Aim of the exercise: Pull every line holding the string "Sort" from the records below.

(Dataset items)

[Start of section]

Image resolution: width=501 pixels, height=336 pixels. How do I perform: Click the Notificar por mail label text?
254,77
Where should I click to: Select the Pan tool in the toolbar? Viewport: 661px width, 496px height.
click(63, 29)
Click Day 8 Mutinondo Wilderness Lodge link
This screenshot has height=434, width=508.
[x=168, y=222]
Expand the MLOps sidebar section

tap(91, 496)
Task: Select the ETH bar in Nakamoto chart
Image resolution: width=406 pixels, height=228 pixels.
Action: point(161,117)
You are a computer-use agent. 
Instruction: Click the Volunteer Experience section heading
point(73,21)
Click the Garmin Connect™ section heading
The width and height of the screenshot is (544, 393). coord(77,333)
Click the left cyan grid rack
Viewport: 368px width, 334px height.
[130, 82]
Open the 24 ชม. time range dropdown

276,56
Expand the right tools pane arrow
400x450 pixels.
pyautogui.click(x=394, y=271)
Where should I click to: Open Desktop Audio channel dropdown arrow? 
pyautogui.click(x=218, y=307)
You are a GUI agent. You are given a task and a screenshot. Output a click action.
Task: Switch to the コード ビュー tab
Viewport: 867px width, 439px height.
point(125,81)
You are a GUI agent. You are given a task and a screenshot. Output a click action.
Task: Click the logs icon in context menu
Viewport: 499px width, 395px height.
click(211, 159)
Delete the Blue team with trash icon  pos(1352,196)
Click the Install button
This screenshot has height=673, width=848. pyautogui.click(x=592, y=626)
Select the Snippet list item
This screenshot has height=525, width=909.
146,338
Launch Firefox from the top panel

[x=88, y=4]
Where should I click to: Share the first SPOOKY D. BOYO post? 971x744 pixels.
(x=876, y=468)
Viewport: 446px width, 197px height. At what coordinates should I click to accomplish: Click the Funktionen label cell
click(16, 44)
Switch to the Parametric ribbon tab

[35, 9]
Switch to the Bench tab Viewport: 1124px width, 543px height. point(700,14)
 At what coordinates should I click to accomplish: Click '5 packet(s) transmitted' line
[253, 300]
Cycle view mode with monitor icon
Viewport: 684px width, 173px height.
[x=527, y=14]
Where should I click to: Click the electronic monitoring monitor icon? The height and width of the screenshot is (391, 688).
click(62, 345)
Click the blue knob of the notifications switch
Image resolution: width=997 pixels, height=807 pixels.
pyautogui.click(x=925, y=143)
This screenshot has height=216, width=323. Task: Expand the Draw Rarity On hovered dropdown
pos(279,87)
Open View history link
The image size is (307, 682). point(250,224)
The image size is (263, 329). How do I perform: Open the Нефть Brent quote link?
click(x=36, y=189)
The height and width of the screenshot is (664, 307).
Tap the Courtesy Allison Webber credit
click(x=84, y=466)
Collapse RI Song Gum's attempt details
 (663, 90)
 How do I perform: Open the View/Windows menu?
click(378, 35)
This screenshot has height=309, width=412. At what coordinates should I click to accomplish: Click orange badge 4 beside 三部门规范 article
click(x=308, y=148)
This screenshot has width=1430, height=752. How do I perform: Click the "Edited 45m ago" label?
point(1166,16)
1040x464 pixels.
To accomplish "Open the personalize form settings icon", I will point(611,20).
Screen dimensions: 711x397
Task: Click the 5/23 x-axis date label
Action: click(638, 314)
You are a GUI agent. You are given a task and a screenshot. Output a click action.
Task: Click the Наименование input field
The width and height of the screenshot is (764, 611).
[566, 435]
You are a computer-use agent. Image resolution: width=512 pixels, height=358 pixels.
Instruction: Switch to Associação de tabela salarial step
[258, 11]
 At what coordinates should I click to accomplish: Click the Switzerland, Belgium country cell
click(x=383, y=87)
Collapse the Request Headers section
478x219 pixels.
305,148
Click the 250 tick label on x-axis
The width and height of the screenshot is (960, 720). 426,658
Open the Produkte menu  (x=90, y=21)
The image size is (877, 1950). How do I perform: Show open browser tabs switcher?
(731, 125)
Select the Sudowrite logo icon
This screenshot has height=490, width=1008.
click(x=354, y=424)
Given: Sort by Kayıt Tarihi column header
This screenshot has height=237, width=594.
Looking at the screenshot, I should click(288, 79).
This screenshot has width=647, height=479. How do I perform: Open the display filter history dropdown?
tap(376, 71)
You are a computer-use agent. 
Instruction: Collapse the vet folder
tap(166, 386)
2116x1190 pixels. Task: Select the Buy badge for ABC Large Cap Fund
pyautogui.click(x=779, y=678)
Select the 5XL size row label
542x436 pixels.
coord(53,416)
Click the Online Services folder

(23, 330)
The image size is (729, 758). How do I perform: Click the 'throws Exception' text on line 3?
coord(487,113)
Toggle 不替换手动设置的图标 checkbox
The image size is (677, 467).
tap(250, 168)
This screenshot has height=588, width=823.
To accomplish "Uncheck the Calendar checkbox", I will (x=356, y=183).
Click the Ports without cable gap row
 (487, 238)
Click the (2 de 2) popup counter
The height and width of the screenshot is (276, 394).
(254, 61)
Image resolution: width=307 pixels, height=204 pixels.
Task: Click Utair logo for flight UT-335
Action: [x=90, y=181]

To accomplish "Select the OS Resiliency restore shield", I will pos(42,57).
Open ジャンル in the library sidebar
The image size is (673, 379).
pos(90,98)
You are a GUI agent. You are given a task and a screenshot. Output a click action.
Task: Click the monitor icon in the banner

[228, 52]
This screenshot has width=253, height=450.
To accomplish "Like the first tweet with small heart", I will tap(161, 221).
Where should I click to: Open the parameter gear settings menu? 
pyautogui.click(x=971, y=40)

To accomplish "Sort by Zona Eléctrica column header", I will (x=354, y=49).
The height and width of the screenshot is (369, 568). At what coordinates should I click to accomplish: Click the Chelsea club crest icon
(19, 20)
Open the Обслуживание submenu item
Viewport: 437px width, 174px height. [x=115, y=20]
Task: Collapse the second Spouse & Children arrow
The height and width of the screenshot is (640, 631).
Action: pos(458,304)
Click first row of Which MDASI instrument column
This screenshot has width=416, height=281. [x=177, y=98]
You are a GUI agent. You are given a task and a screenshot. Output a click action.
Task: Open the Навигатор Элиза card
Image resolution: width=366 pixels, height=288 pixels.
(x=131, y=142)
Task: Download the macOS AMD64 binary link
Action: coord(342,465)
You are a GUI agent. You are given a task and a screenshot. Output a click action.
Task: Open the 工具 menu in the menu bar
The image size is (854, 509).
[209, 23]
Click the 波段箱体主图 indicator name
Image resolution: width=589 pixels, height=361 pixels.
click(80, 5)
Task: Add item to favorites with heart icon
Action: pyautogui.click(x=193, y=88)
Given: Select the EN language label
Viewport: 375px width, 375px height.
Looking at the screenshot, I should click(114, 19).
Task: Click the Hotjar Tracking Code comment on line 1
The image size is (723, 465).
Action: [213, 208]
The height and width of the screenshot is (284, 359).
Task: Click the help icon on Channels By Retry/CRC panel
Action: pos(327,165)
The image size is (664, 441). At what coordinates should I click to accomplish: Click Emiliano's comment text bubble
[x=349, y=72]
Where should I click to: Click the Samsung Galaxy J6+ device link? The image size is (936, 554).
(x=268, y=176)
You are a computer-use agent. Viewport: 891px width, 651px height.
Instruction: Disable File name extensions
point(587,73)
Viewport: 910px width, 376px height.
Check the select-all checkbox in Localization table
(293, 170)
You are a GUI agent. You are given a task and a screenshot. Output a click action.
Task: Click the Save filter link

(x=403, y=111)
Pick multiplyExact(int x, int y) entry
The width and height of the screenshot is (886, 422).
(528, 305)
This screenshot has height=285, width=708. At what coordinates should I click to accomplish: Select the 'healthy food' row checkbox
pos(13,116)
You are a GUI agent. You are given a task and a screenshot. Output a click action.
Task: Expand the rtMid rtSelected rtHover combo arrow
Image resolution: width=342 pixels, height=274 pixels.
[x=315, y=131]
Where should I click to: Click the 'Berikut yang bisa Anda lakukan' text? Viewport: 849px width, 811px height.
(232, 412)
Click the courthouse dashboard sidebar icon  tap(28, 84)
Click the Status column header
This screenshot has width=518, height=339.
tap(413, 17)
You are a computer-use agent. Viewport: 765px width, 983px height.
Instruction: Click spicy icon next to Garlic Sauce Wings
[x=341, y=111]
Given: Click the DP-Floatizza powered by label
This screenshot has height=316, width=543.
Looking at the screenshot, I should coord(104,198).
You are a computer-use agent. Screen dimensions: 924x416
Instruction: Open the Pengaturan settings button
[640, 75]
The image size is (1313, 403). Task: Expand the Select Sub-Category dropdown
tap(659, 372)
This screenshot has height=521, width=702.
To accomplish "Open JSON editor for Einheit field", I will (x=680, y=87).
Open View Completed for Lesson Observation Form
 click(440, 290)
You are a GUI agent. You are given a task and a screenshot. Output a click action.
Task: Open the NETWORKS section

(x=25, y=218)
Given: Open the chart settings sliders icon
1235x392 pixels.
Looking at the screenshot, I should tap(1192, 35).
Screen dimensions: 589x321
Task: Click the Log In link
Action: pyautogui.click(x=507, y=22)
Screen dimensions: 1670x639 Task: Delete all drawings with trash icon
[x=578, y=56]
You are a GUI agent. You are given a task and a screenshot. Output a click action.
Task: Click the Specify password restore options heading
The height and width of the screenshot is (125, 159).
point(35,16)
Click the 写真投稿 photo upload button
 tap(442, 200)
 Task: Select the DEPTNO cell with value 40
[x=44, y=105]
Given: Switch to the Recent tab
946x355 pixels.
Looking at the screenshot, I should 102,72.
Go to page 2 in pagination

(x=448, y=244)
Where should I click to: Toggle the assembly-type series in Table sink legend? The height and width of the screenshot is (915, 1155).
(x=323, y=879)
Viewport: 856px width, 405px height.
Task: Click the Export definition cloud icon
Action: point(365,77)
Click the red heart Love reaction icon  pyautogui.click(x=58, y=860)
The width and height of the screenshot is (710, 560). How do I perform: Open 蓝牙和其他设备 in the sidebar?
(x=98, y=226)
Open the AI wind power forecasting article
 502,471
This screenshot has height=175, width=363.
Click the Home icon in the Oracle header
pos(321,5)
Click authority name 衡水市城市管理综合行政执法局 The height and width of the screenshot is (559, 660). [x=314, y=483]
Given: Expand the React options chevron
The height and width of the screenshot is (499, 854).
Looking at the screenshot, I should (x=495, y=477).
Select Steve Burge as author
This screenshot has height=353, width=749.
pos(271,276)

[End of section]

Written answer:
Given: Sort by Kayıt Tarihi column header
To accomplish "Sort by Zona Eléctrica column header", I will (x=354, y=49).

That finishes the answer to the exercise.